I was saddened—and more, really, thoroughly distressed—to learn of the tragic death of photojournalist Anja Niedringhuas in Afghanistan’s Khost Province, murdered by a rogue Afghan police officer as she was preparing to photograph the upcoming elections in that country. Her photography was a testament to what photojournalism at its best enables, which is not simply an objective view of the world, but a complex realism that acknowledges its reliance on a capacious sense of imagination. “Imagination” is not mere fancy—the mind at play with things it already knows—but rather a way of extraordinary seeing that allows us to project our sight beyond the horizon of ordinary observation or conventional belief. Put differently, the photograph is always an indexical imitation of some part of reality, but also a way of seeing that reality more extensively, whether as through the lens of a microscope or a telescope.
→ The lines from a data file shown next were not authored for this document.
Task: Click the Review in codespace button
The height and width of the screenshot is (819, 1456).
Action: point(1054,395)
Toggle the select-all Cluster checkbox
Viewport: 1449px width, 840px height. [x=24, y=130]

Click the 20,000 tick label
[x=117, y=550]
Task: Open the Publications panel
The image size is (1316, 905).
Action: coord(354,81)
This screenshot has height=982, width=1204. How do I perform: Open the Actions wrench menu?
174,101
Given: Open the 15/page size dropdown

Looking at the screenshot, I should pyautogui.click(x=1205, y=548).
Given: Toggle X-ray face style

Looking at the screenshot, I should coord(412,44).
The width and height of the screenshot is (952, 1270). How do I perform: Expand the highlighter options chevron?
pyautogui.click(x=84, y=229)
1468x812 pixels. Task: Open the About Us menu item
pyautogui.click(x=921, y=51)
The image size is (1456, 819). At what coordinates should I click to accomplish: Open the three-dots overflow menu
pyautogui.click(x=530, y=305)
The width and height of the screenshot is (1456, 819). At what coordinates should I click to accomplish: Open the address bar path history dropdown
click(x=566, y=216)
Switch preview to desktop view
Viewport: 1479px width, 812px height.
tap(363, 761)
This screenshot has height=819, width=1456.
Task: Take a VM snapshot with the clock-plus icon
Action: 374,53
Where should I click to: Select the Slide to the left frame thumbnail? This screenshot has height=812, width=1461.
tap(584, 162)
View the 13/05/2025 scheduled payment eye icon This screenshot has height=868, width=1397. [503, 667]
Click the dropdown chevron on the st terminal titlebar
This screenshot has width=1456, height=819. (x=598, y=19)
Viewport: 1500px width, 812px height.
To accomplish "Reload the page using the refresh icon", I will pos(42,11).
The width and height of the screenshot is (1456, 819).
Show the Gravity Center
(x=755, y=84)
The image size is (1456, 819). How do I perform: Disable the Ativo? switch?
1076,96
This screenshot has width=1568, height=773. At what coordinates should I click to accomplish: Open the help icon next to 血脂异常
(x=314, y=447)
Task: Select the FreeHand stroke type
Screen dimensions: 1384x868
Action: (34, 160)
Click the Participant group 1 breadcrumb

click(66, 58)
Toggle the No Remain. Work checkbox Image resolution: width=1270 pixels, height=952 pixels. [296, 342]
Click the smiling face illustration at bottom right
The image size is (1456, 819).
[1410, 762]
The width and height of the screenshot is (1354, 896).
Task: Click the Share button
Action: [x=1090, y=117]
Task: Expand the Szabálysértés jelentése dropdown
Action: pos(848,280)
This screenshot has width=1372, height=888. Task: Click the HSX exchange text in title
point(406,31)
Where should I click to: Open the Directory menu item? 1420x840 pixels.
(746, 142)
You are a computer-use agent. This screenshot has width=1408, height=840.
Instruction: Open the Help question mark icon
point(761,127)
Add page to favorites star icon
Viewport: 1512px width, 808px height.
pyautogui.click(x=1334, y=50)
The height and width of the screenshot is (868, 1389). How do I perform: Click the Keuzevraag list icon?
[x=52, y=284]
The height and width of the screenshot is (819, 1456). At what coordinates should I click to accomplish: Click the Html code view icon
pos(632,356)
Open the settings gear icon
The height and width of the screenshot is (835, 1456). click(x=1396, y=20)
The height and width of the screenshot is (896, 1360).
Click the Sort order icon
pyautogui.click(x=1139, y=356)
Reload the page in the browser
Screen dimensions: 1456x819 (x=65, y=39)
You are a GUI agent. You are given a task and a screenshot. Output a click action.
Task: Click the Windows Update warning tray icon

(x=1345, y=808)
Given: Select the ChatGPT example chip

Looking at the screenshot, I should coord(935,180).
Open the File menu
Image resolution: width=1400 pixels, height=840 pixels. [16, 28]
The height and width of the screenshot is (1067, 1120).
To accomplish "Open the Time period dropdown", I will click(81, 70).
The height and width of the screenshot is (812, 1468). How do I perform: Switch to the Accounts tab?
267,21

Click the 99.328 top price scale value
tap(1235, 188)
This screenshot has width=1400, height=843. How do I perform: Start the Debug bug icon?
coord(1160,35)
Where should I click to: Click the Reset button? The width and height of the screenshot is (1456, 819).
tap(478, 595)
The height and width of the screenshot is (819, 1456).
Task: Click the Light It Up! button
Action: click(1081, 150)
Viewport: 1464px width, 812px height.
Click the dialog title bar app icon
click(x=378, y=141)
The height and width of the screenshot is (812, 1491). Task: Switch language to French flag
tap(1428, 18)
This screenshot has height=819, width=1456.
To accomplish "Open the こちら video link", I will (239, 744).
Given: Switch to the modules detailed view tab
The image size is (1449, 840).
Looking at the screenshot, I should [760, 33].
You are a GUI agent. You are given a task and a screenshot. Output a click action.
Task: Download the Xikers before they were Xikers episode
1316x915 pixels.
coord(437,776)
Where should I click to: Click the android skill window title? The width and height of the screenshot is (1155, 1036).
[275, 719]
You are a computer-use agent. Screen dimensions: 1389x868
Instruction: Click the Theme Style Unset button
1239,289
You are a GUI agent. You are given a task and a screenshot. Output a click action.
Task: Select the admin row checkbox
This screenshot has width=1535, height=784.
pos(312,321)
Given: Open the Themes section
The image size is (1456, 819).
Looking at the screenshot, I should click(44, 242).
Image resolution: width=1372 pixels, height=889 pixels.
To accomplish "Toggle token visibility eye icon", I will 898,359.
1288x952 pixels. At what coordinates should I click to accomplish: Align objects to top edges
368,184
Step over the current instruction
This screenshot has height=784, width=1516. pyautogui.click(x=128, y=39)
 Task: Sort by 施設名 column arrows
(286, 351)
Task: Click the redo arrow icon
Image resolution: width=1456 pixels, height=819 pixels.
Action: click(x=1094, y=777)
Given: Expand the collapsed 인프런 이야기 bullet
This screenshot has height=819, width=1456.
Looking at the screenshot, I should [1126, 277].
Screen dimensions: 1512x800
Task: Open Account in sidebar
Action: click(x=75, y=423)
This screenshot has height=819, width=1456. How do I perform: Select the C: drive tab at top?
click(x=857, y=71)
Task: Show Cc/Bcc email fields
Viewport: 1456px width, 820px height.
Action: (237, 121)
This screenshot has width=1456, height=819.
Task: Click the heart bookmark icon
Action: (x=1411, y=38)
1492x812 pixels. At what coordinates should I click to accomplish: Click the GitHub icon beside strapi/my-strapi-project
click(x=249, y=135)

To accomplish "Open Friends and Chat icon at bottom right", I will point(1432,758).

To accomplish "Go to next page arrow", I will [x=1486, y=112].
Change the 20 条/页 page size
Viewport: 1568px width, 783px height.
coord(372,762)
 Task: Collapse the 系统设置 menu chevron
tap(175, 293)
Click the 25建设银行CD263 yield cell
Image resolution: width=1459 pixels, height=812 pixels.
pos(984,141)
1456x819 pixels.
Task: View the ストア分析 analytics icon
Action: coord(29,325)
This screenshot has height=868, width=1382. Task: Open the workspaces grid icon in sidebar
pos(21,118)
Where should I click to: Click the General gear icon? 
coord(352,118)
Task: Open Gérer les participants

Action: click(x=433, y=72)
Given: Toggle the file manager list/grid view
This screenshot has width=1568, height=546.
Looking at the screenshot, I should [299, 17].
The photograph above is in many ways emblematic of Anja Niedringhaus’s considerable archive of photographs (e.g., see here, here, and here) from Afghanistan. What makes it interesting for me is precisely how it puts seeing and being seen in tension with one another. On the one hand we have a child playing as if she were an adult (no different in this regard than a young girl in the US trying to walk in her mother’s high heeled shoes), and thus being seen, and at the same time underscoring what it might mean to see from that perspective, one’s sight obscured by the screen that alters what can be seen. And indeed, the photograph shows the young girl adapting to the change in perspective as her hands frame what the screen in the burqa already limits and obscures. The photograph below, shot at a separate moment in time, provides the reverse shot, focusing more on seeing than being seen.
One could make much from these two photographs about how women are seen and what they are able or allowed to see in Islamic cultures, but there is a different point I want to emphasize here as these two photographs double for how the photograph as an optical medium itself works, always and already positioning us as those who see and those who are seen. And as the two photographs above demonstrate, seeing and being seen are not altogether innocent activities (think again of the young girl walking around in her mothers shoes), but are traversed by vectors of power and colonized by societies and their institutions. And it is when the photograph accesses its capacity to energize the imagination in this capacity that it removes us from the world of simple questions of who, what, where, when, and why—all important questions, to be sure—and helps us to see questions of relevance, resonance, and engagement. In short, they can help to pull us out of our ordinary indifference, and perhaps to challenge—or at least acknowledge—conventional wisdom or denial. It shows us as “seeing” and “seen” subjects.
Anja Niedringhaus was a master at employing her art—and let there be no mistake, photojournalism is a public art— to display a more nuanced realism that prodded us to see the world in extraordinary ways and thus to imagine what it might mean to associate with others—to see and to be seen—in a more humane fashion.